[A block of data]
►
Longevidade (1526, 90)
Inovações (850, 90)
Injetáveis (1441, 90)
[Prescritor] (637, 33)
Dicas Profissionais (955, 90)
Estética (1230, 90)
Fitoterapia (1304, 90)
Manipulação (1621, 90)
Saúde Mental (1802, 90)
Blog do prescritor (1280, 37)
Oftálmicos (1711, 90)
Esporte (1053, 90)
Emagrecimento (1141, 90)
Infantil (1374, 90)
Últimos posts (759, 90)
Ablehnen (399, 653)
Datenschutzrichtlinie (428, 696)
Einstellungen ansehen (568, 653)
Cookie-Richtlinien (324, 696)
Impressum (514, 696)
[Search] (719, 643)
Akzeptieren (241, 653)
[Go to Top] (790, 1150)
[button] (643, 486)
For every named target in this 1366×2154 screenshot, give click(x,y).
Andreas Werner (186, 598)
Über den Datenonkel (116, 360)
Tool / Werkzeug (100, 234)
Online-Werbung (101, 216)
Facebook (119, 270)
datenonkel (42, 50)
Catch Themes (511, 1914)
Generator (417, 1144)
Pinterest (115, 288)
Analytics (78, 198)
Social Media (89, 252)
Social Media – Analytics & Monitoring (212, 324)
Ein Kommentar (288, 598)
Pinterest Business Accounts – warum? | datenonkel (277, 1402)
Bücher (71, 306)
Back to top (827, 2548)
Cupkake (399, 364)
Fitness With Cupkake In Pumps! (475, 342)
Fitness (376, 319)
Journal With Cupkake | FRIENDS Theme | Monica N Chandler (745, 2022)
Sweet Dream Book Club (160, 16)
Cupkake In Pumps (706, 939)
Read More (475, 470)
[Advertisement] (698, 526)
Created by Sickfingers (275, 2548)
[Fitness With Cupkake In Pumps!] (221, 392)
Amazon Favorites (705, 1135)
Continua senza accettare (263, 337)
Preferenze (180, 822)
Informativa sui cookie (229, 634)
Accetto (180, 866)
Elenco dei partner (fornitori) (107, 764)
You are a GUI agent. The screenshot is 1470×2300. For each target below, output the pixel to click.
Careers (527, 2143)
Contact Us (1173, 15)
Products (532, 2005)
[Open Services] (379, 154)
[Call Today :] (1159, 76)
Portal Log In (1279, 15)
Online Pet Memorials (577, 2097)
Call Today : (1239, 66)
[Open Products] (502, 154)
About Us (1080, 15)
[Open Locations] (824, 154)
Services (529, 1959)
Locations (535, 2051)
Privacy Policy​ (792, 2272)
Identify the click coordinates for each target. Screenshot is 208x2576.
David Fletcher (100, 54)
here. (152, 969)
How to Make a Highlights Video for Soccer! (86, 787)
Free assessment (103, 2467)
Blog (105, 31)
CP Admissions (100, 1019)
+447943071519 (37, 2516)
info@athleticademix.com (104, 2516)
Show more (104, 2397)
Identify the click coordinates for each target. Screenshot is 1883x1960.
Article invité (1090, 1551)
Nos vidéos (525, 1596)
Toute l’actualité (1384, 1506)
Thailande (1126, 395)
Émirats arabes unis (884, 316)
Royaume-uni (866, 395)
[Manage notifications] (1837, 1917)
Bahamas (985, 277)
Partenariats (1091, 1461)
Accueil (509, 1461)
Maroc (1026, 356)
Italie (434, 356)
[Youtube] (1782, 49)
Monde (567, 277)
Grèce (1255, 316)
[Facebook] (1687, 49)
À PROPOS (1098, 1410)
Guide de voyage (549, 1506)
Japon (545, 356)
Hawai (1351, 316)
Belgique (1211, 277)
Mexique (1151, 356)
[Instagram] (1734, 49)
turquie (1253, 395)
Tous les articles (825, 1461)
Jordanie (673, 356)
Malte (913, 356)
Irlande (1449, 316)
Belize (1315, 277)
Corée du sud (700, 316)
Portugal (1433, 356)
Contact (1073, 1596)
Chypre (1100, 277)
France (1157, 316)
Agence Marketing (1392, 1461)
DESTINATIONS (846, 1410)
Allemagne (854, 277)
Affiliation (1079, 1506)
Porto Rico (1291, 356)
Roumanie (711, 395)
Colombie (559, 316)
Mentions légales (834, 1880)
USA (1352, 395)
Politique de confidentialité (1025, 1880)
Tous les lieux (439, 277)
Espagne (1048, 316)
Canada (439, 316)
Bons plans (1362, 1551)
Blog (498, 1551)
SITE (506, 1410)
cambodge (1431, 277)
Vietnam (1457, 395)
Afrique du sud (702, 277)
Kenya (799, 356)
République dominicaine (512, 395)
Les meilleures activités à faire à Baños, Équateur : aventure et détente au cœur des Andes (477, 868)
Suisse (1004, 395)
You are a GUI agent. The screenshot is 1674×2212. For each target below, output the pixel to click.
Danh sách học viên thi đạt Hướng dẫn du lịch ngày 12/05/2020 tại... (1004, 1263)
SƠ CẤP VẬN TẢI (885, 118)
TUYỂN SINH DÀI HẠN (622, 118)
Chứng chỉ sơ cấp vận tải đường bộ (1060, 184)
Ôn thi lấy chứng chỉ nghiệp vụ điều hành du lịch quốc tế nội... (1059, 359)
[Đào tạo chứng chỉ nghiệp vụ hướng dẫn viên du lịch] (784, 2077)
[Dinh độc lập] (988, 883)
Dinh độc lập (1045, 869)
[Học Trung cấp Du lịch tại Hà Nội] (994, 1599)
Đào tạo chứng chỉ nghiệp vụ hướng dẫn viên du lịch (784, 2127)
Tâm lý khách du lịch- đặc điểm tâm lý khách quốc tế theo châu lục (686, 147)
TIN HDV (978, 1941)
◄
WHAT IS NEEDED:
Could you output the records above verbatim, keeping every line unchanged?

WRITTEN REPLY:
Longevidade (1526, 90)
Inovações (850, 90)
Injetáveis (1441, 90)
[Prescritor] (637, 33)
Dicas Profissionais (955, 90)
Estética (1230, 90)
Fitoterapia (1304, 90)
Manipulação (1621, 90)
Saúde Mental (1802, 90)
Blog do prescritor (1280, 37)
Oftálmicos (1711, 90)
Esporte (1053, 90)
Emagrecimento (1141, 90)
Infantil (1374, 90)
Últimos posts (759, 90)
Ablehnen (399, 653)
Datenschutzrichtlinie (428, 696)
Einstellungen ansehen (568, 653)
Cookie-Richtlinien (324, 696)
Impressum (514, 696)
[Search] (719, 643)
Akzeptieren (241, 653)
[Go to Top] (790, 1150)
[button] (643, 486)
For every named target in this 1366×2154 screenshot, give click(x,y).
Andreas Werner (186, 598)
Über den Datenonkel (116, 360)
Tool / Werkzeug (100, 234)
Online-Werbung (101, 216)
Facebook (119, 270)
datenonkel (42, 50)
Catch Themes (511, 1914)
Generator (417, 1144)
Pinterest (115, 288)
Analytics (78, 198)
Social Media (89, 252)
Social Media – Analytics & Monitoring (212, 324)
Ein Kommentar (288, 598)
Pinterest Business Accounts – warum? | datenonkel (277, 1402)
Bücher (71, 306)
Back to top (827, 2548)
Cupkake (399, 364)
Fitness With Cupkake In Pumps! (475, 342)
Fitness (376, 319)
Journal With Cupkake | FRIENDS Theme | Monica N Chandler (745, 2022)
Sweet Dream Book Club (160, 16)
Cupkake In Pumps (706, 939)
Read More (475, 470)
[Advertisement] (698, 526)
Created by Sickfingers (275, 2548)
[Fitness With Cupkake In Pumps!] (221, 392)
Amazon Favorites (705, 1135)
Continua senza accettare (263, 337)
Preferenze (180, 822)
Informativa sui cookie (229, 634)
Accetto (180, 866)
Elenco dei partner (fornitori) (107, 764)
You are a GUI agent. The screenshot is 1470×2300. For each target below, output the pixel to click.
Careers (527, 2143)
Contact Us (1173, 15)
Products (532, 2005)
[Open Services] (379, 154)
[Call Today :] (1159, 76)
Portal Log In (1279, 15)
Online Pet Memorials (577, 2097)
Call Today : (1239, 66)
[Open Products] (502, 154)
About Us (1080, 15)
[Open Locations] (824, 154)
Services (529, 1959)
Locations (535, 2051)
Privacy Policy​ (792, 2272)
Identify the click coordinates for each target. Screenshot is 208x2576.
David Fletcher (100, 54)
here. (152, 969)
How to Make a Highlights Video for Soccer! (86, 787)
Free assessment (103, 2467)
Blog (105, 31)
CP Admissions (100, 1019)
+447943071519 (37, 2516)
info@athleticademix.com (104, 2516)
Show more (104, 2397)
Identify the click coordinates for each target. Screenshot is 1883x1960.
Article invité (1090, 1551)
Nos vidéos (525, 1596)
Toute l’actualité (1384, 1506)
Thailande (1126, 395)
Émirats arabes unis (884, 316)
Royaume-uni (866, 395)
[Manage notifications] (1837, 1917)
Bahamas (985, 277)
Partenariats (1091, 1461)
Accueil (509, 1461)
Maroc (1026, 356)
Italie (434, 356)
[Youtube] (1782, 49)
Monde (567, 277)
Grèce (1255, 316)
[Facebook] (1687, 49)
À PROPOS (1098, 1410)
Guide de voyage (549, 1506)
Japon (545, 356)
Hawai (1351, 316)
Belgique (1211, 277)
Mexique (1151, 356)
[Instagram] (1734, 49)
turquie (1253, 395)
Tous les articles (825, 1461)
Jordanie (673, 356)
Malte (913, 356)
Irlande (1449, 316)
Belize (1315, 277)
Corée du sud (700, 316)
Portugal (1433, 356)
Contact (1073, 1596)
Chypre (1100, 277)
France (1157, 316)
Agence Marketing (1392, 1461)
DESTINATIONS (846, 1410)
Allemagne (854, 277)
Affiliation (1079, 1506)
Porto Rico (1291, 356)
Roumanie (711, 395)
Colombie (559, 316)
Mentions légales (834, 1880)
USA (1352, 395)
Politique de confidentialité (1025, 1880)
Tous les lieux (439, 277)
Espagne (1048, 316)
Canada (439, 316)
Bons plans (1362, 1551)
Blog (498, 1551)
SITE (506, 1410)
cambodge (1431, 277)
Vietnam (1457, 395)
Afrique du sud (702, 277)
Kenya (799, 356)
République dominicaine (512, 395)
Les meilleures activités à faire à Baños, Équateur : aventure et détente au cœur des Andes (477, 868)
Suisse (1004, 395)
You are a GUI agent. The screenshot is 1674×2212. For each target below, output the pixel to click.
Danh sách học viên thi đạt Hướng dẫn du lịch ngày 12/05/2020 tại... (1004, 1263)
SƠ CẤP VẬN TẢI (885, 118)
TUYỂN SINH DÀI HẠN (622, 118)
Chứng chỉ sơ cấp vận tải đường bộ (1060, 184)
Ôn thi lấy chứng chỉ nghiệp vụ điều hành du lịch quốc tế nội... (1059, 359)
[Đào tạo chứng chỉ nghiệp vụ hướng dẫn viên du lịch] (784, 2077)
[Dinh độc lập] (988, 883)
Dinh độc lập (1045, 869)
[Học Trung cấp Du lịch tại Hà Nội] (994, 1599)
Đào tạo chứng chỉ nghiệp vụ hướng dẫn viên du lịch (784, 2127)
Tâm lý khách du lịch- đặc điểm tâm lý khách quốc tế theo châu lục (686, 147)
TIN HDV (978, 1941)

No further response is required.